Wes and Beryl were married in July, 1942 and it was inevitable the Butt children would be interested in horses. The boys, Robin and Murray, have already made their mark on NZ trotting themselves as trainers, while the two girls, Christine and Margaret, are winning owners, having raced Right As Rain, a daughter of For Certain with whom Wes won the NZ Oaks. Wes remembered that Robin was especially keen, even helping out with the fast work while still going to primary school. It's Robin and Murray who'll carry on driving members of Wes' team in the seasons to come... and probably so will his seventeen-year-old grandson, Robin's son David, who will have a probationary licence in the new term.

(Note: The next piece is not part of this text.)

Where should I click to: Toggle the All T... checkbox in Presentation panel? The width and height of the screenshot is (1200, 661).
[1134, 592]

That's if he continues with his intent to knock off smoking. "I told him I wouldn't have any boy driving for me if he smoked; he said to me the other day he'd given up, so I'll have to let him drive, too," Wes said.

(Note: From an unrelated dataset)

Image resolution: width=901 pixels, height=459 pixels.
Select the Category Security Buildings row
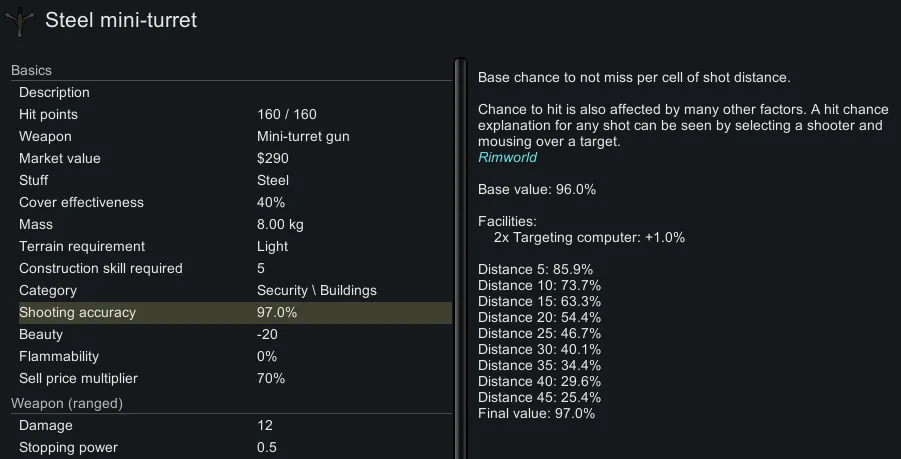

Wes has had a few men working for him over the years, and some of them have stayed a good long time. "We had the same gang for years and years," Mrs Butt said, while Wes recalled Jack Carmichael, Jim and Bill Smith, Snow Wright, 'Button' White - "he was with us for about 20 years" - Ralph Bonnington and Barry Hamilton. In the early days the team had built up slowly but once the wins started to come, Butt got more and more horses, up to thirty or so in the busier seasons. "We had to work pretty hard in the mornings but everyone was off the place by five. We had breakfast at seven and then got stuck in. He had his biggest teams in the period from the early fifties through to the mid-sixties. It was during this time he took six of his seven trainers premierships. The season immediately after the war gave him his first title with 36 winners. Butt took the crown again in 1952/3 (38 winners), '54/55(33), '55/56(46, his best season ever), '57/58(30), '58/59(23) and '61/62(33). He was also the country's leading reinsman twice, in 1945/46 when he tied with Fred Smith and Alan Holmes (28 wins each) and again in '52/53 when he drove 29 winners over the season.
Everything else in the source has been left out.